Kesepakatan Panitia Kerja Komisi Hukum memperberat syarat pencalonan kepala daerah dari jalur independen menunjukkan kekerdilan cara berpikir para wakil rakyat. Hal ini sama dengan Komisi Pemilihan Umum yang sempat memiliki gagasan adanya syarat tanda tangan di atas meterai--bukan sekadar kartu tanda penduduk--bagi mereka yang mendukung calon independen. Publik bisa menduga semua aturan tersebut tak lebih merupakan upaya menjegal para calon independen.
Rabu lalu, kesepakatan itu diketuk Panitia Kerja DPR yang membahas revisi Undang-Undang Pemilihan Gubernur, Bupati, dan Wali Kota. Dengan demikian, DPR tinggal menunggu pendapat pemerintah. Jika pemerintah setuju, peluang calon independen mengikuti pemilihan kepala daerah semakin sulit. Di sini, yang rugi tentu saja masyarakat, mereka yang rindu munculnya pemimpin daerah berkualitas.

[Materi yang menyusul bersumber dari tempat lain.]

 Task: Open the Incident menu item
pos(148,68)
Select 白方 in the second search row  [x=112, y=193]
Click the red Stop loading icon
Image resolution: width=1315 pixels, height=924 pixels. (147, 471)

Ihwal calon dari jalur independen awalnya terdapat pada Undang-Undang Nomor 32 Tahun 2004 tentang Pemerintahan Daerah. Ketika itu, calon independen ditentukan hanya di Aceh. Empat tahun kemudian, lewat UU No.12/2008 tentang Pemerintahan Daerah, calon independen terbuka untuk seluruh daerah. UU No. 32/2004 mengatur bahwa calon perseorangan dapat mendaftar sebagai pasangan calon gubernur jika didukung setidaknya 6,5 persen jumlah penduduk untuk provinsi yang populasinya sampai 2 juta jiwa. Untuk calon bupati atau wali kota di daerah yang berpenduduk sampai 250 ribu jiwa, wajib didukung minimal 6,5 persen jumlah penduduk.

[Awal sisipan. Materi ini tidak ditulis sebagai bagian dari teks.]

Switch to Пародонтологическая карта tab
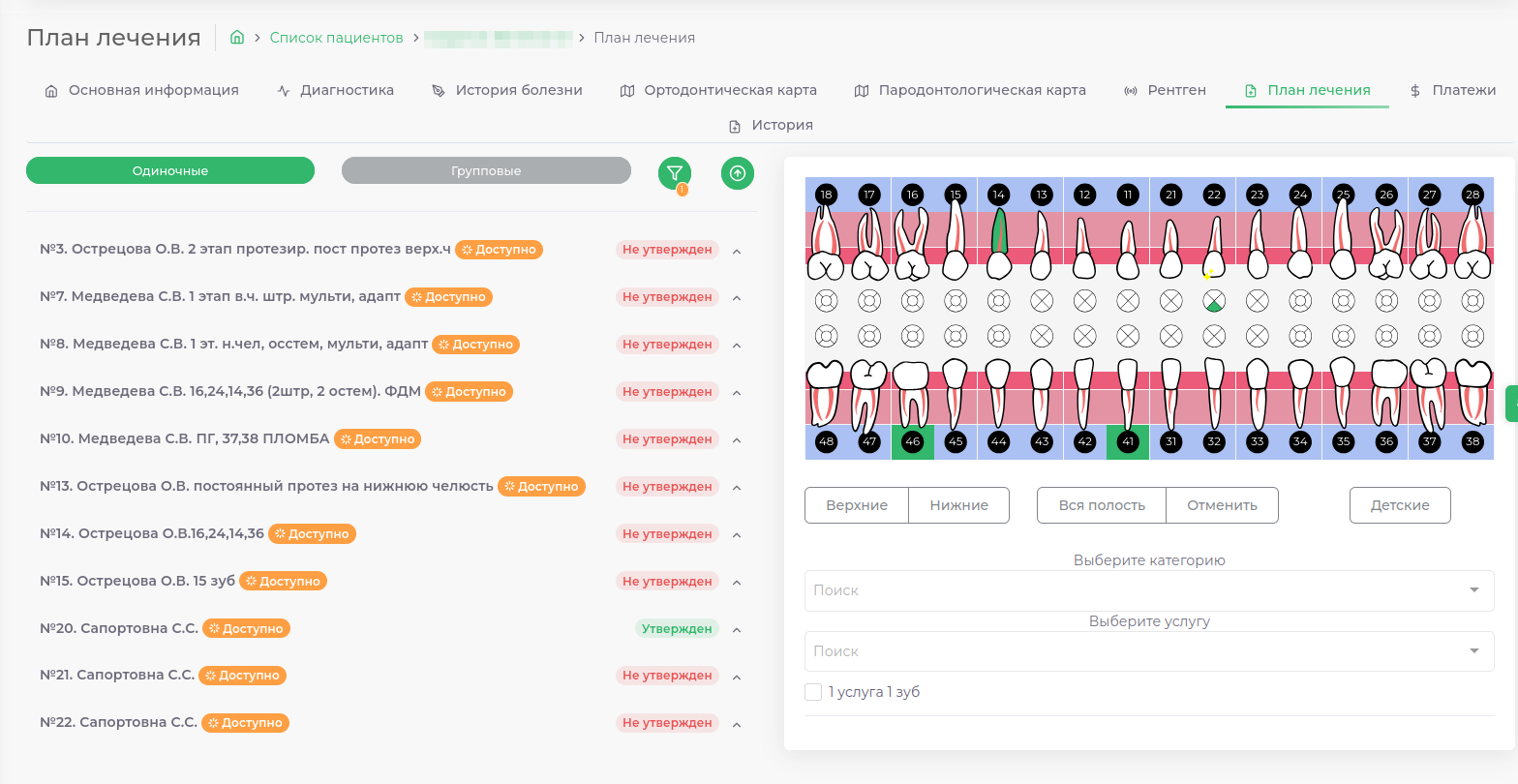The height and width of the screenshot is (784, 1518). [x=970, y=90]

Aturan itu lalu diubah lewat UU No. 8/2015 tentang Pemilihan Gubernur, Bupati, dan Wali Kota. Syarat dukungan calon independen dinaikkan menjadi 10 persen jumlah penduduk, sedangkan untuk calon bupati atau wali kota dengan jumlah penduduk sampai 250 ribu harus didukung minimal 6,5 persen jumlah penduduk. Ketentuan ini digugat ke Mahkamah Konstitusi pada 2015. Hasilnya, Mahkamah Konstitusi menyatakan bahwa syarat dukungan tidak berdasarkan jumlah penduduk, melainkan daftar pemilih tetap pemilu sebelumnya.
Kini DPR bersemangat menaikkan lagi syarat tersebut. Mereka mengusulkan dua alternatif, yakni calon independen harus mendapat dukungan minimal 11,5-15 persen jumlah penduduk, atau didukung minimal 10 persen jumlah penduduk. Dua alternatif itu sesungguhnya sama-sama berat. Di sini jelas aturan tersebut, yang muncul di tengah maraknya suara-suara masyarakat yang mendukung calon independen seperti Basuki Tjahaja Purnama, misalnya, tak lebih dari ketakutan partai politik bahwa calon mereka akan kalah.

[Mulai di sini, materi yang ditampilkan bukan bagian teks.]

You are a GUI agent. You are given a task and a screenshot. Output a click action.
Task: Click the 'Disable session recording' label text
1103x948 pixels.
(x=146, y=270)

Kita berharap pemerintah menolak syarat yang disetujui Panitia Kerja Revisi Undang-Undang Pemilihan Gubernur, Bupati, dan Wali Kota itu. Disetujuinya aturan tersebut tidak hanya akan menenggelamkan harapan rakyat akan munculnya kepala daerah yang berintegritas, tapi juga melanggengkan "tradisi" terpilihnya kepala daerah yang tak memiliki visi dan misi apa pun untuk daerahnya selain hanya memupuk kekayaan dengan cara menyimpang--perilaku yang membuat banyak di antaranya kini mendekam di penjara.